*Directions*.
Below are some records. Return exactly the lines from the one containing "Club Canary 首页 (46, 2167)" through the one containing "现在 (124, 421)", both included, and only those.

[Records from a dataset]
# # # #

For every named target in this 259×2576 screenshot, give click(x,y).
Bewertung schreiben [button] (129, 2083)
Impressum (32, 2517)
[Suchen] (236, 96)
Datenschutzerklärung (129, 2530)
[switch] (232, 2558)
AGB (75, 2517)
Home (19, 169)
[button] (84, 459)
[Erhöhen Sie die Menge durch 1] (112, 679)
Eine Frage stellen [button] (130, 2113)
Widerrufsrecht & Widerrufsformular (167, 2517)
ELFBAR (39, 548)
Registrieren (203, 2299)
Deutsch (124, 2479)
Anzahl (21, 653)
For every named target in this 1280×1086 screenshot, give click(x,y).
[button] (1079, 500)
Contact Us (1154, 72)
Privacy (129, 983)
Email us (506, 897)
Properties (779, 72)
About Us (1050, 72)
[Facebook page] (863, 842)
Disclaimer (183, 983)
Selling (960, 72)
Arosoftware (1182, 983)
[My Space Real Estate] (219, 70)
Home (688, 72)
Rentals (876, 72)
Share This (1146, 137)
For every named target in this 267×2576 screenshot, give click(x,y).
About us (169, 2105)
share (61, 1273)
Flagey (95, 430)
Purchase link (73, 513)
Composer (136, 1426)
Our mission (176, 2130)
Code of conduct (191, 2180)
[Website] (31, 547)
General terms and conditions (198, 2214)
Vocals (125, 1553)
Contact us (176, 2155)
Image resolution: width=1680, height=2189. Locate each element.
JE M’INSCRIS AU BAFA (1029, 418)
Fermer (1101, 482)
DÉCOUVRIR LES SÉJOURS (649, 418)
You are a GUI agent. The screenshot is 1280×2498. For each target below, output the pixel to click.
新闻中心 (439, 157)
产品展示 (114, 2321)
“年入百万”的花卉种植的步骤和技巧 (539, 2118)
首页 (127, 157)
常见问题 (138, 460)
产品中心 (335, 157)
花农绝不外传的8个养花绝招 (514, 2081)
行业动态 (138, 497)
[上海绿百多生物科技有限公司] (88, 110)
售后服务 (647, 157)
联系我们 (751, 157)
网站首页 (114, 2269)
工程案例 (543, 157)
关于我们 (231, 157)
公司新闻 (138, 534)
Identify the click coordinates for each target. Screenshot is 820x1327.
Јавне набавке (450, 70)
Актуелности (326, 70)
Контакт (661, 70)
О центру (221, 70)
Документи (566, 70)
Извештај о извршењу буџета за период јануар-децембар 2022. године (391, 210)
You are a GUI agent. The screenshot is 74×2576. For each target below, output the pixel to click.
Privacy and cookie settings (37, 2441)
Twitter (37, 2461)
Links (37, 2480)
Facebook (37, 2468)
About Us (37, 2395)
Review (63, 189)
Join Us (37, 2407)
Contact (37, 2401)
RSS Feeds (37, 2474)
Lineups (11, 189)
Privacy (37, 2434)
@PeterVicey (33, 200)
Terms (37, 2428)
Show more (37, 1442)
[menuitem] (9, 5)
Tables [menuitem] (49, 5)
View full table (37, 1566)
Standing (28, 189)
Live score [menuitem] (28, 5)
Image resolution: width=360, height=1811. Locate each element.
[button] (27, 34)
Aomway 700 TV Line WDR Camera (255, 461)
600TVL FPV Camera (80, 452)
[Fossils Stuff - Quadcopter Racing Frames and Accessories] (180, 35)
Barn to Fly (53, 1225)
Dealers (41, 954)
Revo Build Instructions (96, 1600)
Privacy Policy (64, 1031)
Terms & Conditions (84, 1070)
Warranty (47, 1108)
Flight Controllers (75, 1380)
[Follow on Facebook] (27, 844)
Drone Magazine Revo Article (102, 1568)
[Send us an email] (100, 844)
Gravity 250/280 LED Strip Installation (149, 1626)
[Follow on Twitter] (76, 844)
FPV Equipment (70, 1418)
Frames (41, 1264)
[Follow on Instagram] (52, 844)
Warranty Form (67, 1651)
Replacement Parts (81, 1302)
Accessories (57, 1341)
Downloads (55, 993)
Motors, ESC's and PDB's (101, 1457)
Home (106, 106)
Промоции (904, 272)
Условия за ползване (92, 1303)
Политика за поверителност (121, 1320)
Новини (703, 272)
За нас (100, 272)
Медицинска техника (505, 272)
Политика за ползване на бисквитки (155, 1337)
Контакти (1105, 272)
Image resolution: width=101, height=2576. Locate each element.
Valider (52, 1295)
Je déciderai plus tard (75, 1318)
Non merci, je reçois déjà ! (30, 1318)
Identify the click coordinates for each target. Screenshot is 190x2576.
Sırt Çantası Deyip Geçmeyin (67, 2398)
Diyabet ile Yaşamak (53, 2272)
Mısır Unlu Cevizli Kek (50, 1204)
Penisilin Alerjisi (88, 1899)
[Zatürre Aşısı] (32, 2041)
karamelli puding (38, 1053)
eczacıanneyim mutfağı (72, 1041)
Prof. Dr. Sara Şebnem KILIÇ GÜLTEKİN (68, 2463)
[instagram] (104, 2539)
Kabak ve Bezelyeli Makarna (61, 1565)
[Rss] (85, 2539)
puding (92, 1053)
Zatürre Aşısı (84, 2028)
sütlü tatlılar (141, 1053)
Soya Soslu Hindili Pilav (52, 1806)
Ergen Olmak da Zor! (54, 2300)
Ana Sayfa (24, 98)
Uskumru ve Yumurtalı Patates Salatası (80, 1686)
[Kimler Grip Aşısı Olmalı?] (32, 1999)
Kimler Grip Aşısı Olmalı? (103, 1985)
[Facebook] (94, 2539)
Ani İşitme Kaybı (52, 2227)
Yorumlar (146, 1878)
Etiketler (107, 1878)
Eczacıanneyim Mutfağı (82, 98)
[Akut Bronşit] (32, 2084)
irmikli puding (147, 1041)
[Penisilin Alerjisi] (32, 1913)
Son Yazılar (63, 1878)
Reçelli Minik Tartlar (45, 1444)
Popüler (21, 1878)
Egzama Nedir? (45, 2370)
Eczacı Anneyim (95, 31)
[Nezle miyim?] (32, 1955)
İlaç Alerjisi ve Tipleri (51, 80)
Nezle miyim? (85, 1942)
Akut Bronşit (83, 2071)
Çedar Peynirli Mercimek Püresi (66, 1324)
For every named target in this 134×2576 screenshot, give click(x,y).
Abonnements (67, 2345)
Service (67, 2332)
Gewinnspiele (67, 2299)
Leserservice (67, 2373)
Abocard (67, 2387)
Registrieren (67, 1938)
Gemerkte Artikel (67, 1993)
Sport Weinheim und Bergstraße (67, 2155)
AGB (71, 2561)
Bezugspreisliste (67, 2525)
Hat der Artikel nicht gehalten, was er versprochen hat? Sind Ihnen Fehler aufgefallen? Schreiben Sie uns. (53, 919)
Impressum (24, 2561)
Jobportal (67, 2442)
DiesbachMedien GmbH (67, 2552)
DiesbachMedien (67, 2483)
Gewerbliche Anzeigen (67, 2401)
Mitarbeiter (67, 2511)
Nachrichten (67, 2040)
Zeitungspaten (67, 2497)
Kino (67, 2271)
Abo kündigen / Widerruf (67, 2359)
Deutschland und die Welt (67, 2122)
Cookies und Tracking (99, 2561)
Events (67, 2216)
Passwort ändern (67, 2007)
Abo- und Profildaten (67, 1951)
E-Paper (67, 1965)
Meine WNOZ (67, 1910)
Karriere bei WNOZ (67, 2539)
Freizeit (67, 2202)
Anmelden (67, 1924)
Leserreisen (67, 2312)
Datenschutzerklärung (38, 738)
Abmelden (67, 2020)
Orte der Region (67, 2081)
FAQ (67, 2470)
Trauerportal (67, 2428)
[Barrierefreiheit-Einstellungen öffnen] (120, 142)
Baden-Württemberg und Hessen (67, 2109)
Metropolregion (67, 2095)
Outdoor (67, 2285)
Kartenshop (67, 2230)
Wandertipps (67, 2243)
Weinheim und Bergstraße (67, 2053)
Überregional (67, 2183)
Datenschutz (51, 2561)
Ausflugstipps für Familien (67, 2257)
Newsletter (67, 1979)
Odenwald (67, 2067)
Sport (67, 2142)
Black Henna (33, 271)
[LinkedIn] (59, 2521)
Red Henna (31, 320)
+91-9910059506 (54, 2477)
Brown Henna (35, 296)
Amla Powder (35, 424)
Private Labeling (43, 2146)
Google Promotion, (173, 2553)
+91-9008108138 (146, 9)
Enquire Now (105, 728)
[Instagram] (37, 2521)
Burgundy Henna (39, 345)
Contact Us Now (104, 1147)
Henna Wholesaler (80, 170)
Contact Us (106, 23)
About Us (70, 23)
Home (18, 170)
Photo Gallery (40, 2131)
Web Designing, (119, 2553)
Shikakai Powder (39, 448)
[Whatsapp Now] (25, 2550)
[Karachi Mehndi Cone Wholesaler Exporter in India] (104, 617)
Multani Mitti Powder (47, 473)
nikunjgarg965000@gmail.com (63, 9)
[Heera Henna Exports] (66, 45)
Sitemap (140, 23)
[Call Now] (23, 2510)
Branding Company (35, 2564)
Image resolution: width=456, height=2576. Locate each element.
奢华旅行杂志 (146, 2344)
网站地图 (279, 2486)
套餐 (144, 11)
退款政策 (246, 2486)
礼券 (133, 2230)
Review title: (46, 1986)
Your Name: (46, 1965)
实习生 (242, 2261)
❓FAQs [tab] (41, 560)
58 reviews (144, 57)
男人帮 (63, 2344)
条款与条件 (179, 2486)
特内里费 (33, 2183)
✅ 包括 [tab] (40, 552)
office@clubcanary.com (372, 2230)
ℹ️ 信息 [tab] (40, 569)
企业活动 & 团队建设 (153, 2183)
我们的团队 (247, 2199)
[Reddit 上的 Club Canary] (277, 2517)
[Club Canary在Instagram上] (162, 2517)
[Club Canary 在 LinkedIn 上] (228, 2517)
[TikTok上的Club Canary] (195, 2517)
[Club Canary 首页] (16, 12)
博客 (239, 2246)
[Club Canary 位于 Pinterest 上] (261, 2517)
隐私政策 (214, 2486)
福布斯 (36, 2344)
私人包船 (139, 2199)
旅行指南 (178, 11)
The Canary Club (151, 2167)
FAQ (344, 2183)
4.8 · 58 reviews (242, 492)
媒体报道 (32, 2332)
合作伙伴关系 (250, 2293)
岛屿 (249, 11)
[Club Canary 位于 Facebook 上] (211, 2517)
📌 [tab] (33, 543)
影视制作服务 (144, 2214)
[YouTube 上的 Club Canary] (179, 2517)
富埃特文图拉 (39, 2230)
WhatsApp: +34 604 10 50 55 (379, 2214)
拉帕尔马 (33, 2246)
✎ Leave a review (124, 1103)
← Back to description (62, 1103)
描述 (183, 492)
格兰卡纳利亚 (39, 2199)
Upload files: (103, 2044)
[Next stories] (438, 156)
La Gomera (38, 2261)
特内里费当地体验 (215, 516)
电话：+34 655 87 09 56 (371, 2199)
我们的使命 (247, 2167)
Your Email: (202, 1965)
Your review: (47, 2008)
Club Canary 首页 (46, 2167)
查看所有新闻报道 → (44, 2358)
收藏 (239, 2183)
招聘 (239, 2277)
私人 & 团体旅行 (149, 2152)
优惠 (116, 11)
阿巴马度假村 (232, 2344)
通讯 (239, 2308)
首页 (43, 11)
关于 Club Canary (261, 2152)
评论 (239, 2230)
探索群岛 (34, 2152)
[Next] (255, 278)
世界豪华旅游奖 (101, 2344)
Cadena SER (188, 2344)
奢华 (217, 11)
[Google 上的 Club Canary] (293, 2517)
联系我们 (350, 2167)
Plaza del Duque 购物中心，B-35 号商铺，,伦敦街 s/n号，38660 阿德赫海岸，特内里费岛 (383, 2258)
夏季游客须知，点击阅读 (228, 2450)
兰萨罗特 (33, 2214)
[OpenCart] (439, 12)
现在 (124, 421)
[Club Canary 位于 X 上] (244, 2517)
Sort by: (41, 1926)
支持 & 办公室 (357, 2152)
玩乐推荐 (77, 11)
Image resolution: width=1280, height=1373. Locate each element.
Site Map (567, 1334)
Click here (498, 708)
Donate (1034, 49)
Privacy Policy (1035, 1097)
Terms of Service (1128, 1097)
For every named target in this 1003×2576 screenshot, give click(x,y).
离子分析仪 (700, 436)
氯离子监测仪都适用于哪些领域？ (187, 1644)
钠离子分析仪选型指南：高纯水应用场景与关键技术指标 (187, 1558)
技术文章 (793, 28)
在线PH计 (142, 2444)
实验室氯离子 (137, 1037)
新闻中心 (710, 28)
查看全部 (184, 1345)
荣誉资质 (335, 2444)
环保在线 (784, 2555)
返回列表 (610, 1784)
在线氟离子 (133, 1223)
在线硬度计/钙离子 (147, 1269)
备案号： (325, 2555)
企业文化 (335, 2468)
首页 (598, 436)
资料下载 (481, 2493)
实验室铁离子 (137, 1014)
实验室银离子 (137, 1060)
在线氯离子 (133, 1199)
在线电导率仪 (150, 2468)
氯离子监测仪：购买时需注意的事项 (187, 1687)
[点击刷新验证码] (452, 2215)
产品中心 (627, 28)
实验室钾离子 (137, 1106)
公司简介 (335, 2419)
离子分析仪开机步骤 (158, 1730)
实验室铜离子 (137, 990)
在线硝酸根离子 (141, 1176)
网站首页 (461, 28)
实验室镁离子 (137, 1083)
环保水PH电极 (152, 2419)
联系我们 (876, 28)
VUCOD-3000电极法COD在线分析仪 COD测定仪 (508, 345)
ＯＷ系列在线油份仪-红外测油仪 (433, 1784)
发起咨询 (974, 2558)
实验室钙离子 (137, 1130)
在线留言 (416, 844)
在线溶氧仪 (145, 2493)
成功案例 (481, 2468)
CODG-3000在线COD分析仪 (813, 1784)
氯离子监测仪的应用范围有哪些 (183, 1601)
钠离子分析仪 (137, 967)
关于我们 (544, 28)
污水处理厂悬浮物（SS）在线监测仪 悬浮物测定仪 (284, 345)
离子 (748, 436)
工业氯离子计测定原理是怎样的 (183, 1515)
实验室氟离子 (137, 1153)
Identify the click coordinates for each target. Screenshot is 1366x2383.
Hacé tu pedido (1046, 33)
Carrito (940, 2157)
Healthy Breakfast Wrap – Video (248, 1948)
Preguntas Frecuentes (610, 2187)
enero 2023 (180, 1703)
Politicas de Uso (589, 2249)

# # # #

*Response area*.
Club Canary 首页 (46, 2167)
查看所有新闻报道 → (44, 2358)
收藏 (239, 2183)
招聘 (239, 2277)
私人 & 团体旅行 (149, 2152)
优惠 (116, 11)
阿巴马度假村 (232, 2344)
通讯 (239, 2308)
首页 (43, 11)
关于 Club Canary (261, 2152)
评论 (239, 2230)
探索群岛 (34, 2152)
[Next] (255, 278)
世界豪华旅游奖 (101, 2344)
Cadena SER (188, 2344)
奢华 (217, 11)
[Google 上的 Club Canary] (293, 2517)
联系我们 (350, 2167)
Plaza del Duque 购物中心，B-35 号商铺，,伦敦街 s/n号，38660 阿德赫海岸，特内里费岛 (383, 2258)
夏季游客须知，点击阅读 (228, 2450)
兰萨罗特 (33, 2214)
[OpenCart] (439, 12)
现在 (124, 421)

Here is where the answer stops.